* 85 Authors Protest At The BBC’s Treatment Of Genre Fiction. The Fundy Post's Paul Litterick is not impressed.
* The Dim-Post has discovered the hardboiled, pitch-black noir of Richard Stark's Parker and the unnerving pleasures of Patricia Highsmith.
* George RR. Martin's A Song of Fire and Ice series makes my wrists ache just looking at the damn things (four stout volumes, a fifth due out on a couple of months), and the anticipation around HBO's big budget, heavily hyped adaptation of the first volume, A Game of Thrones, is intense. (As are Martin's ever so slightly unhinged fans -- as seen in Laura Miller's disturbing New Yorker profile.) But if it's half as much fun as Annalee Newitz's righteous geek girl bitch-slap of a rather odd sexist and genre-snobby review in the New York Times, we have a new classic on our hands.

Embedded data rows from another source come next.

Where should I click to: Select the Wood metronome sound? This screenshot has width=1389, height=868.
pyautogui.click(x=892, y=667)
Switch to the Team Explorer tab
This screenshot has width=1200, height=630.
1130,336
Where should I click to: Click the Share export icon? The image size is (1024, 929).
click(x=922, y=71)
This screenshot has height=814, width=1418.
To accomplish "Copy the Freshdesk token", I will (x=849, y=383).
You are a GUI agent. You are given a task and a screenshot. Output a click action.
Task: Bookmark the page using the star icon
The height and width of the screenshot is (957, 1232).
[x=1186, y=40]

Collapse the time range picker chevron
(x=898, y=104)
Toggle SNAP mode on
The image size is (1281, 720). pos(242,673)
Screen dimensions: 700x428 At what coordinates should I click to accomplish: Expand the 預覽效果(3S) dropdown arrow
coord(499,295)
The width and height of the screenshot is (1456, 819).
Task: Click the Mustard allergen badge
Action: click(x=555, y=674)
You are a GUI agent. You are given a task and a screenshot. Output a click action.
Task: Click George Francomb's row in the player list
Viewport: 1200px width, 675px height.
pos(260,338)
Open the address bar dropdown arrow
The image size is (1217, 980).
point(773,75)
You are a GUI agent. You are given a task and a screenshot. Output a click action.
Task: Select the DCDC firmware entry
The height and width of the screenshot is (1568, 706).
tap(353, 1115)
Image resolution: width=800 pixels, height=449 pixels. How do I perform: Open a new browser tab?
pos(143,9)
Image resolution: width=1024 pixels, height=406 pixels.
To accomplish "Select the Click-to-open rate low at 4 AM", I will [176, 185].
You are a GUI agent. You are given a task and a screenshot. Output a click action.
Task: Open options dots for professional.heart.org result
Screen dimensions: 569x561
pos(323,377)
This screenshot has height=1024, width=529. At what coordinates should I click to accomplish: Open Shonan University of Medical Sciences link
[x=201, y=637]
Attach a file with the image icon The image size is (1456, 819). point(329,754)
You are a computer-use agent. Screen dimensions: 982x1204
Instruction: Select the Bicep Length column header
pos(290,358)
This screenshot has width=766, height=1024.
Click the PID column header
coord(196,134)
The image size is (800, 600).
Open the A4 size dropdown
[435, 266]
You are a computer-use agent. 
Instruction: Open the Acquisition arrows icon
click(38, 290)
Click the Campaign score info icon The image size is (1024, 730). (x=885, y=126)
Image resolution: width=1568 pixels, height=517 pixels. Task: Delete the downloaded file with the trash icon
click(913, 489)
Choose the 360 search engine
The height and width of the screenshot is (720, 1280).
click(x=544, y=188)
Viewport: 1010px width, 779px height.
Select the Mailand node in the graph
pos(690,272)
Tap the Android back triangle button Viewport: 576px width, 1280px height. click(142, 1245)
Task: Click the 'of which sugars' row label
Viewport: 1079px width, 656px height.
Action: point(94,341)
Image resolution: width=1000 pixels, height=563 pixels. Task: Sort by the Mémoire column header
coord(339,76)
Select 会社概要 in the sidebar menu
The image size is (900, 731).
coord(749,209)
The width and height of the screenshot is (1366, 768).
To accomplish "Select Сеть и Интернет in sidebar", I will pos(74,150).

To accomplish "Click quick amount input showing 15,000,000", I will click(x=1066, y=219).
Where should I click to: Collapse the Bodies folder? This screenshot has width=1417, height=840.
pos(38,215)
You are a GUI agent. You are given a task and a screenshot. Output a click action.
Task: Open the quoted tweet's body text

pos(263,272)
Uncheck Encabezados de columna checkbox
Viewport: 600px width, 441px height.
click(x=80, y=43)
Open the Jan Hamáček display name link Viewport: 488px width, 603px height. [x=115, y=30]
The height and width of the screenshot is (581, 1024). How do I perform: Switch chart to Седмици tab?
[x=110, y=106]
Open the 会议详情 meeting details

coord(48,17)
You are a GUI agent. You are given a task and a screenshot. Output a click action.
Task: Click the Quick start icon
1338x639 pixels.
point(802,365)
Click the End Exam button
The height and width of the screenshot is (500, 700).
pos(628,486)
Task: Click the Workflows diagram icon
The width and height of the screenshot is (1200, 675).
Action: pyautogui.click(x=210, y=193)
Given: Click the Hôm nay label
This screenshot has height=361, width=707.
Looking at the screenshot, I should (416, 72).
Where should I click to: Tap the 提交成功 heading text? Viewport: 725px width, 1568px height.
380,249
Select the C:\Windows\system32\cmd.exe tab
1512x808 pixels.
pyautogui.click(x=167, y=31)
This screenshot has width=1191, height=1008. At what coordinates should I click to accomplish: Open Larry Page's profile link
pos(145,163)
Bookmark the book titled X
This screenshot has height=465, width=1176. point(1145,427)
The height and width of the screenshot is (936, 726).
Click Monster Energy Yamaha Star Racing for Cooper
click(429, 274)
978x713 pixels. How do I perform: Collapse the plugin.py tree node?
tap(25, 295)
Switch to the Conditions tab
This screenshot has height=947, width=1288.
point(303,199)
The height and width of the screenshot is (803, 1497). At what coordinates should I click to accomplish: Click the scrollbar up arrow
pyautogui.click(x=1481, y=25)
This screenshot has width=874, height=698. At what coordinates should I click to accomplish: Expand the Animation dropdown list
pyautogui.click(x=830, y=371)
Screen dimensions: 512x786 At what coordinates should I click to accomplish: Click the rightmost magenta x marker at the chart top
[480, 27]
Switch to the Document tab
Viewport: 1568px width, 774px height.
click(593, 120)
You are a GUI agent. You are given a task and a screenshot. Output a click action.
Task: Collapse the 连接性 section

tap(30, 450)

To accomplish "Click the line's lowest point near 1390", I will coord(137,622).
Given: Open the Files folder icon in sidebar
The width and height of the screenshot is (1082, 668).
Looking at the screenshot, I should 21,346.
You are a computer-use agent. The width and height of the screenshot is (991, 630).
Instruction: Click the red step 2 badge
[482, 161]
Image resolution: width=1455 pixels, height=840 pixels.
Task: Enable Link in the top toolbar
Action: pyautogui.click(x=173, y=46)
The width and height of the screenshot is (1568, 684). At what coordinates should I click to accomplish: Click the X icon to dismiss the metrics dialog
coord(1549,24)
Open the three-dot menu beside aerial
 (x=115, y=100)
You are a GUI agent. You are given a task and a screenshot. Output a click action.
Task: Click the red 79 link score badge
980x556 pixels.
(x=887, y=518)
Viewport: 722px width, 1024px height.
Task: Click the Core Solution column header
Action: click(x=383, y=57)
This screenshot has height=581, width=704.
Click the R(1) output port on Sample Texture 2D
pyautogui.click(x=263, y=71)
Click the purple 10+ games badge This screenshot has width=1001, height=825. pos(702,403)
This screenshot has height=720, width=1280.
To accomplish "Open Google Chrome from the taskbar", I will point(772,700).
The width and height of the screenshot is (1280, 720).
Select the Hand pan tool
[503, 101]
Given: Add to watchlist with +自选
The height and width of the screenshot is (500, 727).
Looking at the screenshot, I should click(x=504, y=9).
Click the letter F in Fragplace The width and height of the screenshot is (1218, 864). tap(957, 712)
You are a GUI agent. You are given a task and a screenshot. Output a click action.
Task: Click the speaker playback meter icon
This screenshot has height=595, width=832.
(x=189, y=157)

* Roger Ebert hits the highway to Fogey Town in Does anyone want to be "well-read?"-- but, thankfully, takes the by-pass and ends up with a rather sweet reflection on reading by inclination.
* Wall Street Journal drama critic Terry Teachout (and one of my favourite arts bloggers) calls Mike Leigh's Topsy Turvy -- his rather surprising re-telling of the creation of The Mikado -- "the smartest backstage movie ever made." Hard to disagree, but did he have to make me pine for the Criterion Collection's released of this and a studio film of The Mikado made in 1939 by the D'Oyly Carte Opera Company?
* How awesome is Aretha Franklin? Awesome enough to make a Doobie Brothers cover, and a kilo block of early 80's disco over-production, sexy.
I'm not going to debate this -- go make sweet sweet love to something. What else do you have to do on a Monday morning?